Większość z nas w którymś momencie swojego życia miała dużą zajawkę związaną ze sportem. Uprawiało go bardzo aktywnie, niezależnie od tego czy było to kolarstwo, bieganie czy po prostu ping-pong. Wielu z nas, sportowców amatorów, stara się przestrzegać pewnej diety odpowiedniej dla zwiększenia efektów w danej dyscyplinie. Jednak czasem trudno odmówić sobie kufla dobrego, ciemnego piwa czy czerwonego wina do kolacji. To jak to jest z tym alkoholem? Można czy raczej powinno się go unikać?
Dla tych, którzy szukają szybkich odpowiedzi, śpieszę z podaniem tej właściwej. Należy jak najbardziej z niego zrezygnować. Alkohol, pomimo wielu walorów smakowych, to trucizna dla naszego organizmu, mająca zgubne skutki dla układu mięśniowego oraz nerwowego. Dlatego też, dla Twojego sportowego rozwoju, powinieneś go unikać w nadmiarze.

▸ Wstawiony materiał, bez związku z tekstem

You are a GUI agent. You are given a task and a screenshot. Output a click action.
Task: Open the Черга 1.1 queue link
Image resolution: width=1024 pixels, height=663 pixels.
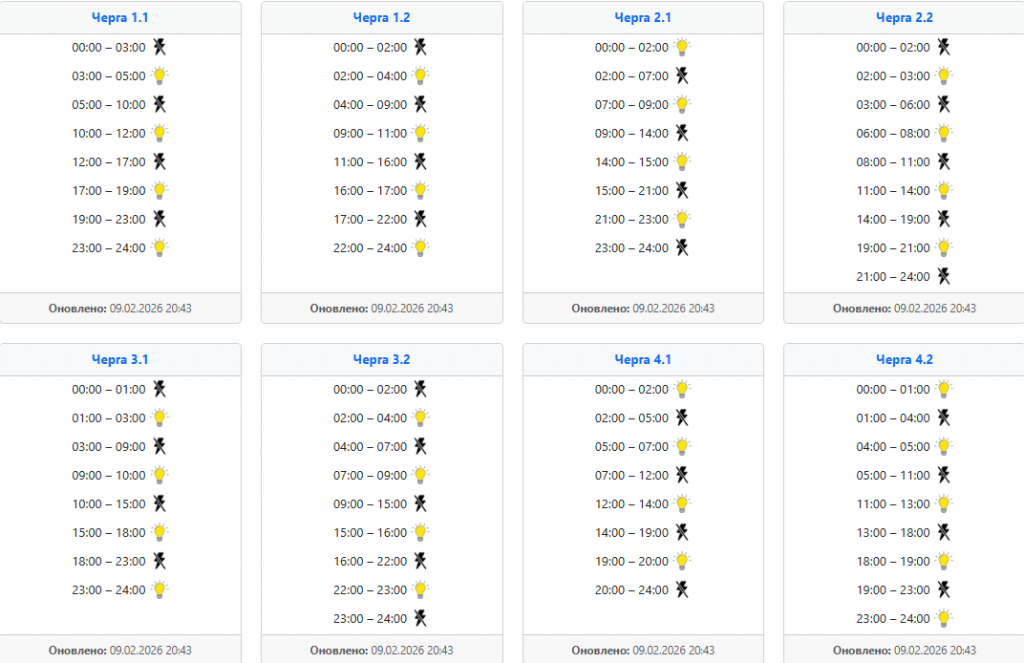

No, chyba że nie zależy Ci na Twoich wynikach. Ale pamiętaj, że małe ilości alkoholu nie spowodują negatywnych skutków. Dlatego, jeśli nie jesteś całkowitym freakiem jeśli chodzi o wyniki jakie osiągasz, a drobny spadek formy nie jest Ci groźny to śmiało, pij.
A teraz parę bardziej szczegółowych informacji na temat samego spożycia alkoholu. Alkohol jest niezwykle kalorycznym napojem. Jeden gram dostarcza nam około 7 kalorii (czyli to tyle, jakbyśmy zjedli prawie cztery drażetki tic-tac), powodując spowolnienie procesu spalania tłuszczu. Dlaczego? Odpowiedź jest prosta. Tak jak pisałem na początku, alkohol to dla naszego organizmu trucizna. W pierwszej chwili po jego wypiciu rozpoczyna się proces jego trawienia, czerpiąc energię z niego, a nie z tłuszczy, węglowodanów czy białka. Jeśli chodzi o najbardziej kaloryczne drinki to te słodkie i kolorowe. Niektóre z nich mogą nam w jednej porcji dostarczyć nawet do 600 kalorii. Czyli tyle, co dwa cheeseburgery w popularnym fast-foodzie na M (jeden dostarcza nam 305 kalorii) lub odpowiednio przygotowany obiad.
Ja osobiście nie odchodzę od alkoholu w swoim żywieniu – staram się jednak nie pić wódki czy kiepskiego, dostępnego w każdym markecie piwa. Wybieram tylko te, co do którego składu jestem pewien. I które mogę docenić ze względu na walory smakowe. Bo dla mnie alkohol to doskonały dodatek do obiadu czy kolacji, a nie sposób na wprawienie się w inny stan egzystencji. A co Wy sądzicie o alkoholu w diecie sportowej? Unikacie czy jednak pozwalacie sobie od czasu do czasu?